Given problem
Update the rows below by changing every "Expand" to "Open" and leaving everything else as it is. Leave the pictures out of your output.

Given data
________________________________________
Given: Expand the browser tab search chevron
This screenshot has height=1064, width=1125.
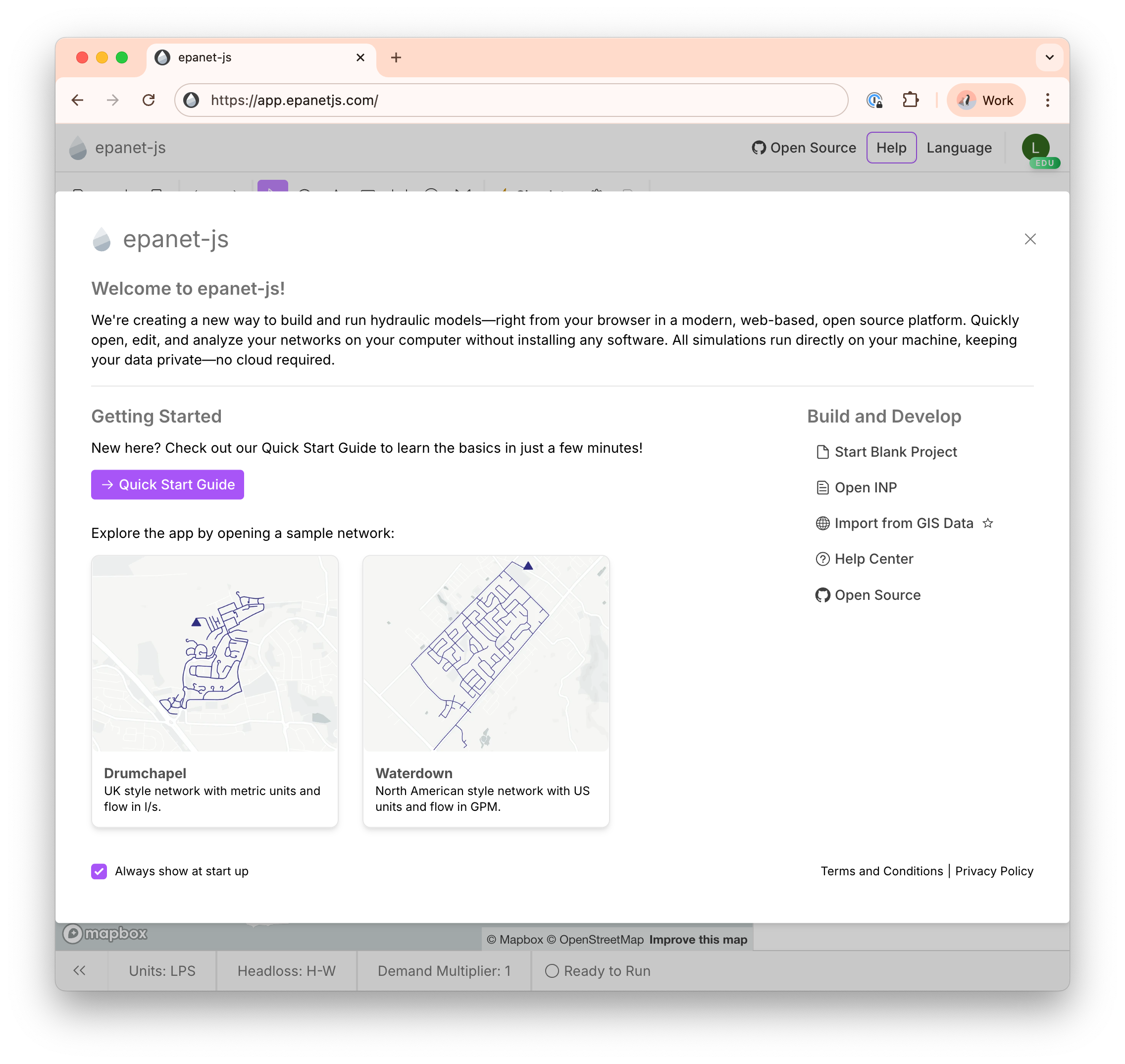Looking at the screenshot, I should click(1049, 57).
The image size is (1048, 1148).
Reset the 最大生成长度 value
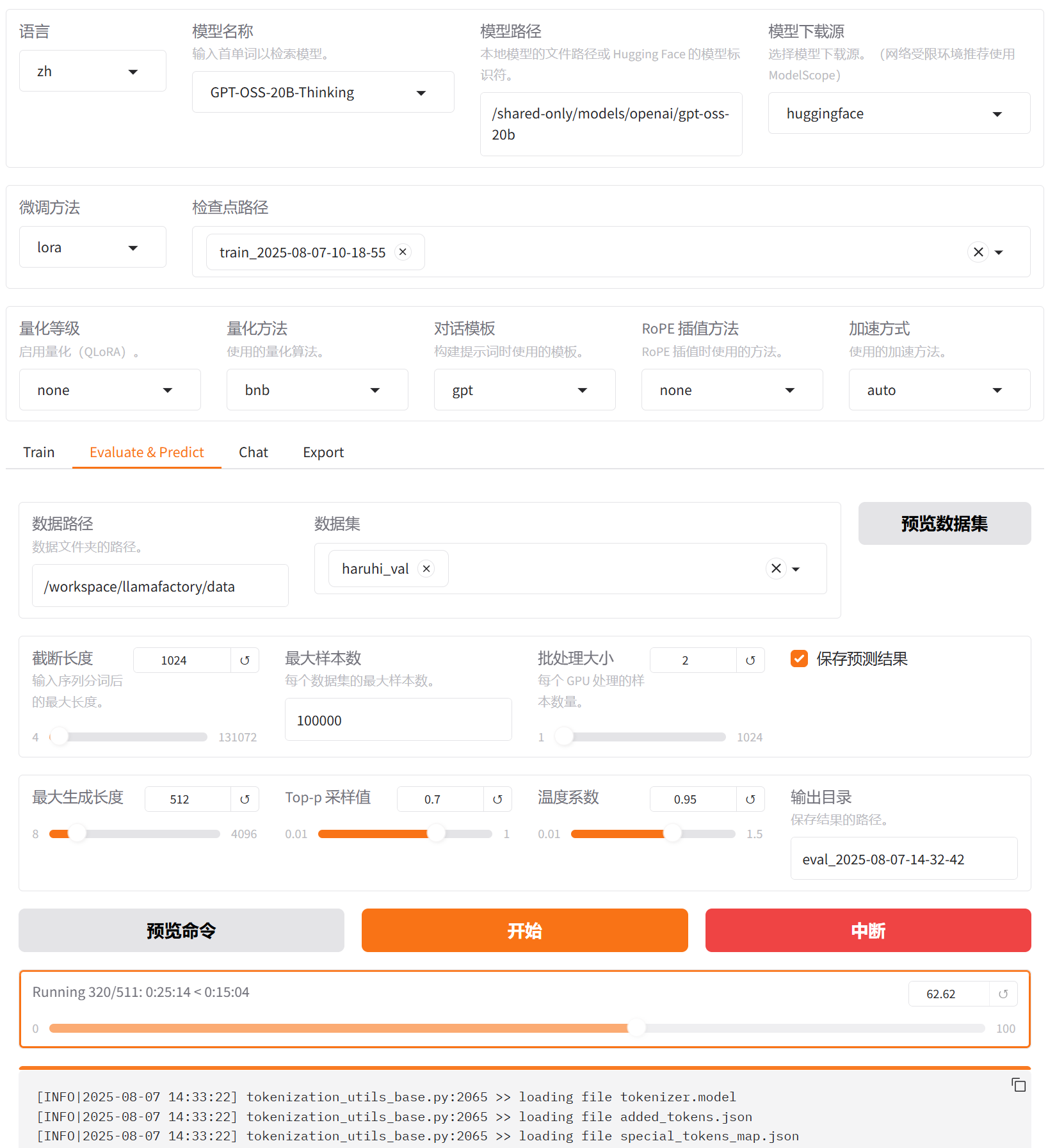coord(245,799)
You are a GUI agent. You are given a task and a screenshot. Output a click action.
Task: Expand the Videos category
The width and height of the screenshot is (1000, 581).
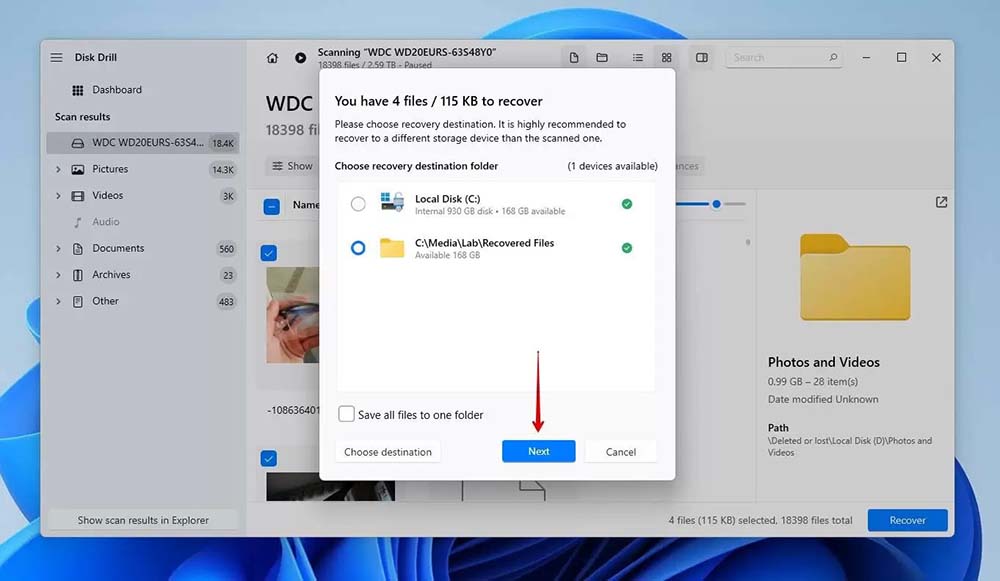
________________________________________
Response below
Given: Open the browser tab search chevron
This screenshot has height=1064, width=1125.
Looking at the screenshot, I should click(1049, 57).
The image size is (1048, 1148).
Reset the 最大生成长度 value
coord(245,799)
You are a GUI agent. You are given a task and a screenshot. Output a click action.
Task: Open the Videos category
The width and height of the screenshot is (1000, 581).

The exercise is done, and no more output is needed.